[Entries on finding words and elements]
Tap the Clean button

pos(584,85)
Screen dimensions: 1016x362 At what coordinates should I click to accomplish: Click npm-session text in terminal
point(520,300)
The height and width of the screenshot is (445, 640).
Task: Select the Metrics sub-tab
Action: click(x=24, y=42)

* * *

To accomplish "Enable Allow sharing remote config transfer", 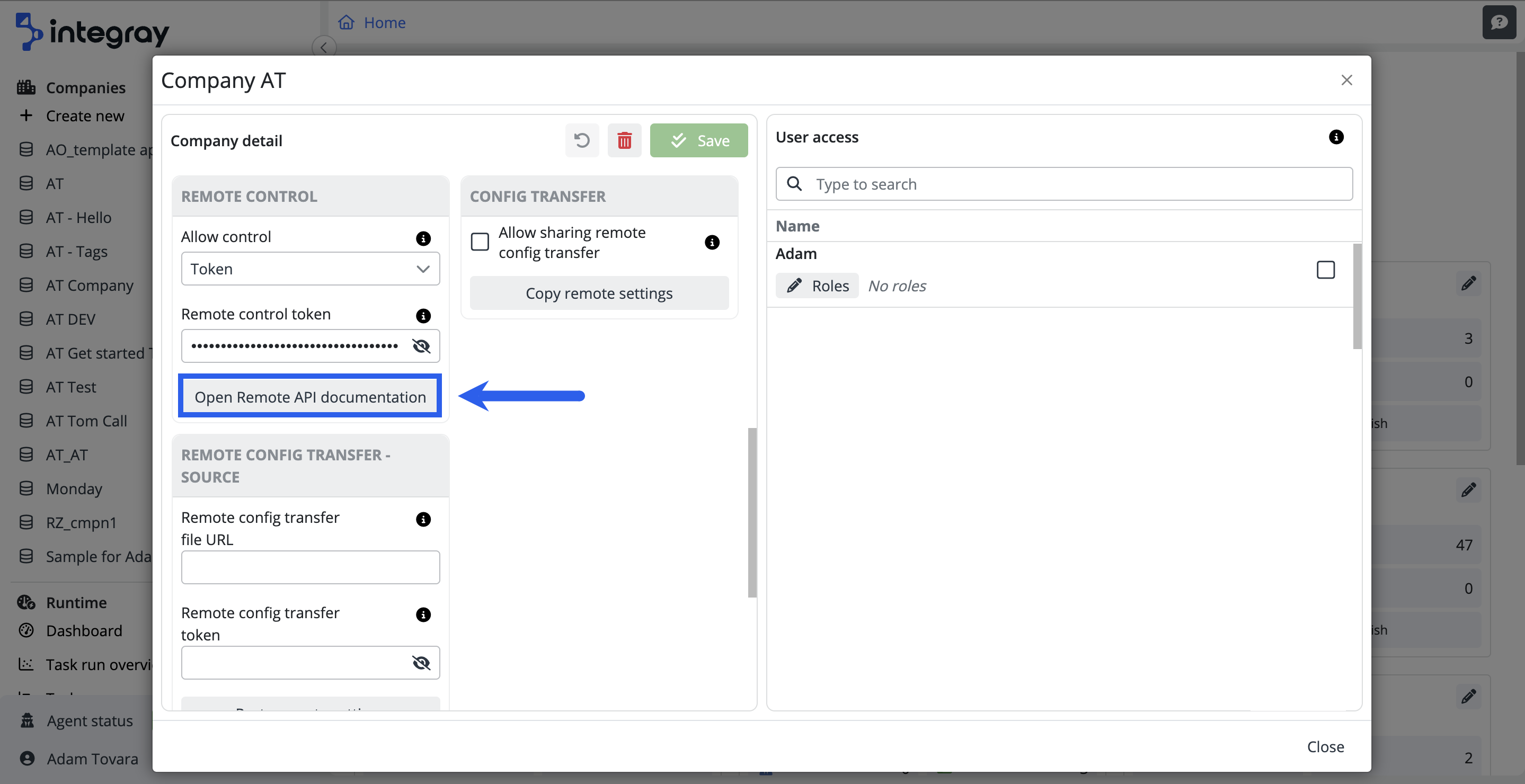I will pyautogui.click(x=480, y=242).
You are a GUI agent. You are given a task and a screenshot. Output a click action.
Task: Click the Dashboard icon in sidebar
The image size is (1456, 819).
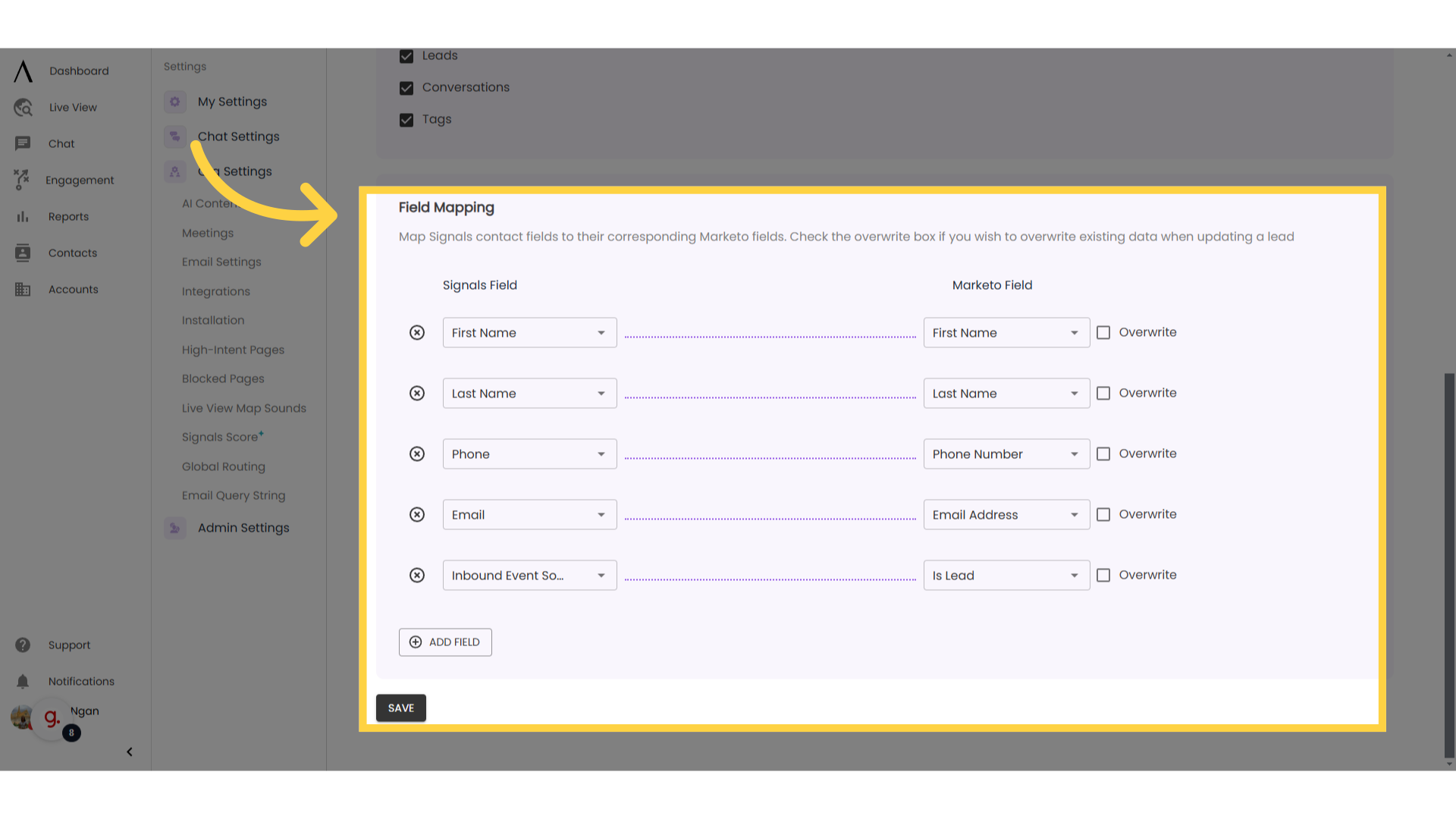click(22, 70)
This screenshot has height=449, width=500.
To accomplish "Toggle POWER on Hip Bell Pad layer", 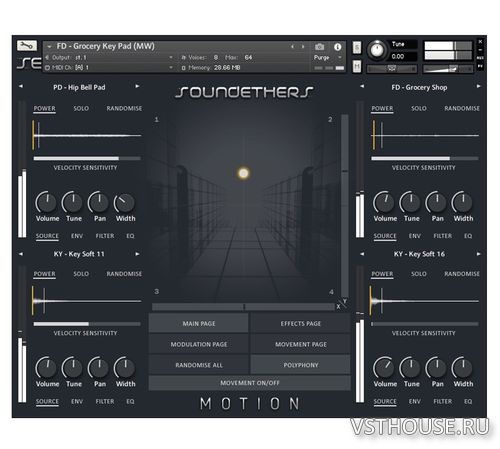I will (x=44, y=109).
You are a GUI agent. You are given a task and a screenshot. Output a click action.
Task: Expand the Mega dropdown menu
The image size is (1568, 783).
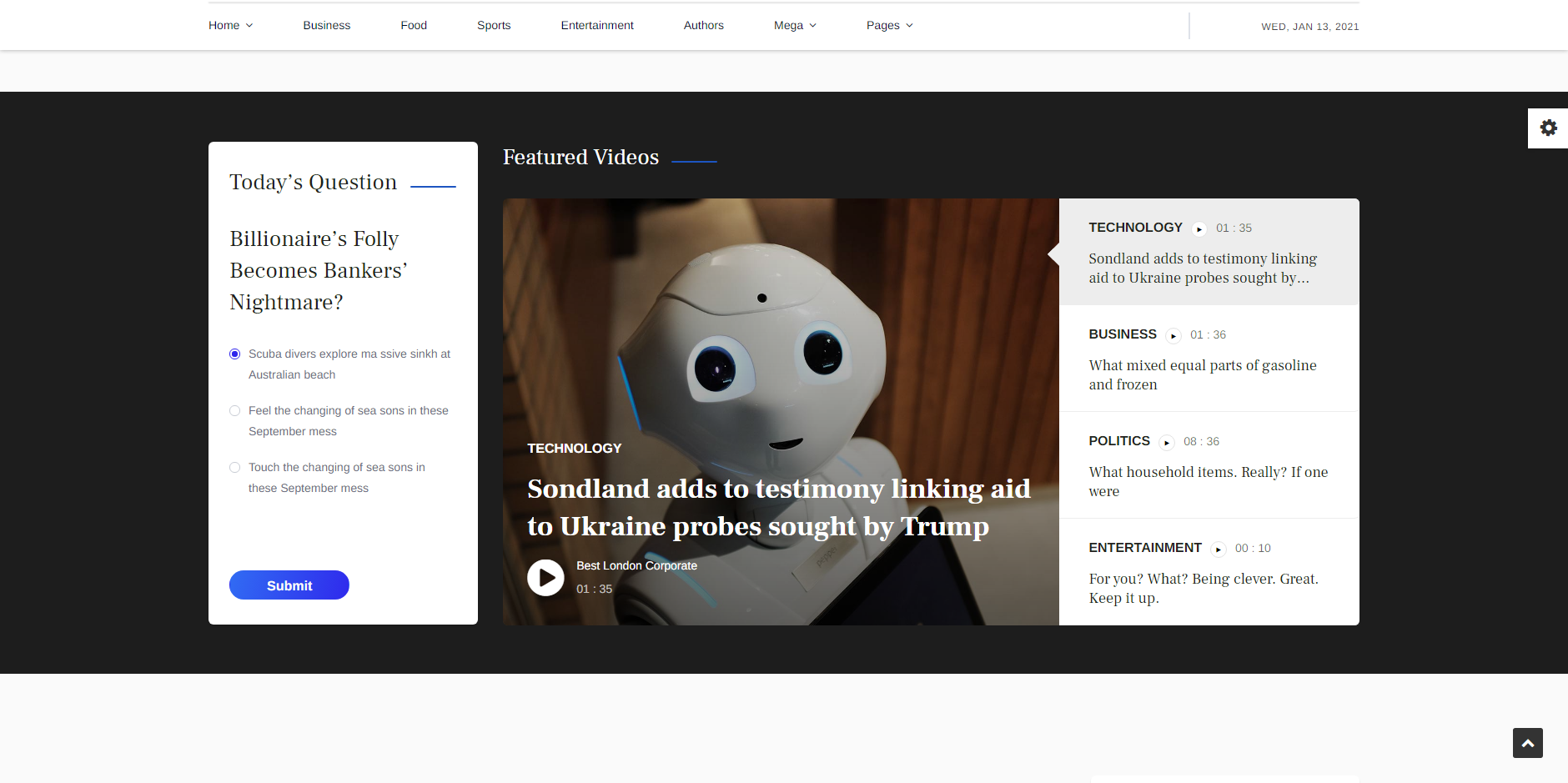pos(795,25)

_Objective_
Write out the lines of the listing above, starting at the line that contains "Tap the Clean button" and ending at the line that contains "Action: click(x=24, y=42)", both included.

_Response_
Tap the Clean button

pos(584,85)
Screen dimensions: 1016x362 At what coordinates should I click to accomplish: Click npm-session text in terminal
point(520,300)
The height and width of the screenshot is (445, 640).
Task: Select the Metrics sub-tab
Action: click(x=24, y=42)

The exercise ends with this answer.